Dans une déclaration publiée ce week-end par le porte-parole adjoint du Secrétaire général, Farhan Haq, l’Onu a exhorté toutes les parties à la retenue, au respect des accords de paix et au règlement des différends par le dialogue afin d’éviter une escalade du conflit.
Le chef de l’Onu a averti que la situation menaçait d’anéantir les progrès accomplis depuis la signature de l’Accord de cessation permanente des hostilités en novembre 2022 et a appelé toutes les parties à privilégier une solution pacifique et à rétablir la confiance.
« Le Secrétaire général est profondément préoccupé par les conséquences potentielles pour les civils et le risque d’une reprise du conflit », indique la déclaration, soulignant l’importance de la pleine mise en œuvre des cadres de paix existants et de la collaboration avec les partenaires régionaux, tels que l’Union
africaine, pour consolider la paix dans la région.

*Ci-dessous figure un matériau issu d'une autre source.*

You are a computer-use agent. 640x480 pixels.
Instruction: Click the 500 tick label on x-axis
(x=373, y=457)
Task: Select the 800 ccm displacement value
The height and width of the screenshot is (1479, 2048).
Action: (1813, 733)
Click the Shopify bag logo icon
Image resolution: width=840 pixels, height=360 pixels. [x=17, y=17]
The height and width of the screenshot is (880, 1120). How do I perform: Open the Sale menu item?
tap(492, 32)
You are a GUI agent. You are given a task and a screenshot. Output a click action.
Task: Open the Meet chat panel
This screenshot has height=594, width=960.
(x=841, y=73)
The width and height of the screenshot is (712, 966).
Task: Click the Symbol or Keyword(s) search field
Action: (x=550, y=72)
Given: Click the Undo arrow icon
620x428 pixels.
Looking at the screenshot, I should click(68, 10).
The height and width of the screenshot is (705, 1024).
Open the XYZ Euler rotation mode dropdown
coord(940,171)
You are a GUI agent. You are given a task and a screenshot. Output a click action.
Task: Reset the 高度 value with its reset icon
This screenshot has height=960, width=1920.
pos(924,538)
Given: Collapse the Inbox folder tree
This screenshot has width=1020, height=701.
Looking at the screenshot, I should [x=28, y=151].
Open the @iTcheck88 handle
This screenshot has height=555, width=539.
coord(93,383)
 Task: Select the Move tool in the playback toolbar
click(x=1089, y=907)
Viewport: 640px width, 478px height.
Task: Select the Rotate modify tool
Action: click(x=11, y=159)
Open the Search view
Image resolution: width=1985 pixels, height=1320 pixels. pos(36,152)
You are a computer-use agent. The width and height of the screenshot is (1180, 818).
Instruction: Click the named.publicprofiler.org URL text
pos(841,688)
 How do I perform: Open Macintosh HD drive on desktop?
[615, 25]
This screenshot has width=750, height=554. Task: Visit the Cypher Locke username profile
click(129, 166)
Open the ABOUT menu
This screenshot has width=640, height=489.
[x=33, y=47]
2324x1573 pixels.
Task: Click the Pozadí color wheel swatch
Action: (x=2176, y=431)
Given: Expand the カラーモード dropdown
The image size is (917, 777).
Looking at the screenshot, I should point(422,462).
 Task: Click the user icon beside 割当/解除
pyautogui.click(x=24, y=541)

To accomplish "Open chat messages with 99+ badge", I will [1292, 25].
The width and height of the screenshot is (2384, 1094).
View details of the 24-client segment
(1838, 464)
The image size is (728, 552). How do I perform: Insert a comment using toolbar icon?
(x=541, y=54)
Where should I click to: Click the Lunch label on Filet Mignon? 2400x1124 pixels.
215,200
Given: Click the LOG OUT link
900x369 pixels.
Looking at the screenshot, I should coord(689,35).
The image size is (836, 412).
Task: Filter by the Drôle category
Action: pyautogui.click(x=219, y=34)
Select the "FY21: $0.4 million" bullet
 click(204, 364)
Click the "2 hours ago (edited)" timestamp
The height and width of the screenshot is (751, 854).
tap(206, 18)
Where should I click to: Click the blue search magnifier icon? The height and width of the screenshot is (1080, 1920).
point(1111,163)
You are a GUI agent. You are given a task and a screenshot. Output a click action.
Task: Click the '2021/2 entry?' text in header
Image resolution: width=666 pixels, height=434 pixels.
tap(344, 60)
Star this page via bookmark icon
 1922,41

Dans une déclaration similaire, l’Union européenne, par l’intermédiaire de son service diplomatique, le Service européen pour l’action extérieure (SEAE), a exprimé sa vive préoccupation face aux récents affrontements entre les forces.
L’UE a déclaré qu’une désescalade immédiate est impérative pour éviter une reprise du conflit qui pourrait avoir de « graves conséquences pour les civils et la stabilité régionale ».
Le SEAE a réaffirmé que l’accord de cessation des hostilités de novembre 2022 demeure le cadre essentiel pour le règlement des différends par le dialogue et a réaffirmé la volonté de l’UE de soutenir les mesures de confiance en vue de la pleine mise en œuvre de l’accord de Prétoria.
Cette déclaration de l’UE fait suite à l’appel lancé par le président de la Commission de l’Union africaine, Mahmoud Ali Youssouf, à toutes les parties dans la région du Tigré, en Éthiopie, à faire preuve de la plus grande retenue après la reprise des affrontements dans certaines zones contestées entre les régions du Tigré et d’Amhara.